任务要求:
A) 所给摘录中用圆点列出并逐一解释的术语有哪些?请全部列出。
B) 按所给摘录的说法,Makefile通过查找哪个文件来判断环境变量`$AM_HOME`是否正确?
C) 请从所给摘录中摘出从“读一下AM的Makefile”起到“ifeq ($(wildcard $(AM_HOME)/am/include/am.h),)”为止的那一段。

所给摘录:
运行时环境与abstract-machine

程序运行在不同的架构与平台上

  • Runtime environment 提供执行代码环境的软件平台
  • Engine 通过编译或解释来执行代码的运行时环境的组件
  • Interpreter 逐行读取并执行代码,无需事先编译整个程序的引擎类型

读一下AM的Makefile

  1. Basic Setup and Checks
      ### Default to create a bare-metal kernel image
      ifeq ($(MAKECMDGOALS),)
     MAKECMDGOALS  = image
     .DEFAULT_GOAL = image
      endif
      ### 检查:查找am.h文件以判断环境变量`$AM_HOME`是否正确
      ifeq ($(wildcard $(AM_HOME)/am/include/am.h),)
     $(error $$AM_HOME must be an AbstractMachine repo)
      endif
      ### 检查:查找*.mk文件,提取出文件名(notdir去除路径,basename只保留文件名去除后缀), 从而比较输入的$(ARCH)是否匹配*.mk文件给定的ISA-平台组合列表
      ARCHS = $(basename $(notdir $(shell ls $(AM_HOME)/scripts/*.mk)))
      ifeq ($(filter $(ARCHS), $(ARCH)), )
     $(error Expected $$ARCH in {$(ARCHS)}, Got "$(ARCH)")

数据摘录:
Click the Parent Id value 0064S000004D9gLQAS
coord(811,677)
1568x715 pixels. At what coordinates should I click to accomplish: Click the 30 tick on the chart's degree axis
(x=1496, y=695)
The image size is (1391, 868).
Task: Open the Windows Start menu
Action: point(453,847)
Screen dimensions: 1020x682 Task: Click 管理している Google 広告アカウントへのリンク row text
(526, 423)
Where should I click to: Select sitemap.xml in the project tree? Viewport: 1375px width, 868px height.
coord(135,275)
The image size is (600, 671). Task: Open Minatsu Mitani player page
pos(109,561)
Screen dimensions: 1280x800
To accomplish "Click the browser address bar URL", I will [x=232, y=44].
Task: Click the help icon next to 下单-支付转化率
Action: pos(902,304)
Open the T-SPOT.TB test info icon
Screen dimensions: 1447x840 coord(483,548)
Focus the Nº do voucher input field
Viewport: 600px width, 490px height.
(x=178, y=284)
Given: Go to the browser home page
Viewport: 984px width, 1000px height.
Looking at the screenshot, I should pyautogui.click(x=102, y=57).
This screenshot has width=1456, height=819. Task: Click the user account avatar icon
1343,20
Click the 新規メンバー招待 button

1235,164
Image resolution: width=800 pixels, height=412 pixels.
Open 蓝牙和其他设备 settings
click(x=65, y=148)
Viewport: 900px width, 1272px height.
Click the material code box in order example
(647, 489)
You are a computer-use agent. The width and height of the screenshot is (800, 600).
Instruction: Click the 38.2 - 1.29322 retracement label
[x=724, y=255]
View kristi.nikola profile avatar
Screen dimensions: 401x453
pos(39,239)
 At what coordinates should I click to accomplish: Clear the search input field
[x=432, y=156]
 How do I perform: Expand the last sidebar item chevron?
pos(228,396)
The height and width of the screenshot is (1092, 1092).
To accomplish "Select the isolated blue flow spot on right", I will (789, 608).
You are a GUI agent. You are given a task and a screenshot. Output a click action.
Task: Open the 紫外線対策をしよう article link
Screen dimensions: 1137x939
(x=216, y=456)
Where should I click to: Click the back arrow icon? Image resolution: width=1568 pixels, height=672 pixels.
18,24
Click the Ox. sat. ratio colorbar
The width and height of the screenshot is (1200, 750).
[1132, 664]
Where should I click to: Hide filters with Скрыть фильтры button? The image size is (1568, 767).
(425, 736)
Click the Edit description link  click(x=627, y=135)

任务结果:
A) Runtime environment、Engine、Interpreter

B) 查找am.h文件,即$(AM_HOME)/am/include/am.h。

C)
读一下AM的Makefile

  1. Basic Setup and Checks
      ### Default to create a bare-metal kernel image
      ifeq ($(MAKECMDGOALS),)
     MAKECMDGOALS  = image
     .DEFAULT_GOAL = image
      endif
      ### 检查:查找am.h文件以判断环境变量`$AM_HOME`是否正确
      ifeq ($(wildcard $(AM_HOME)/am/include/am.h),)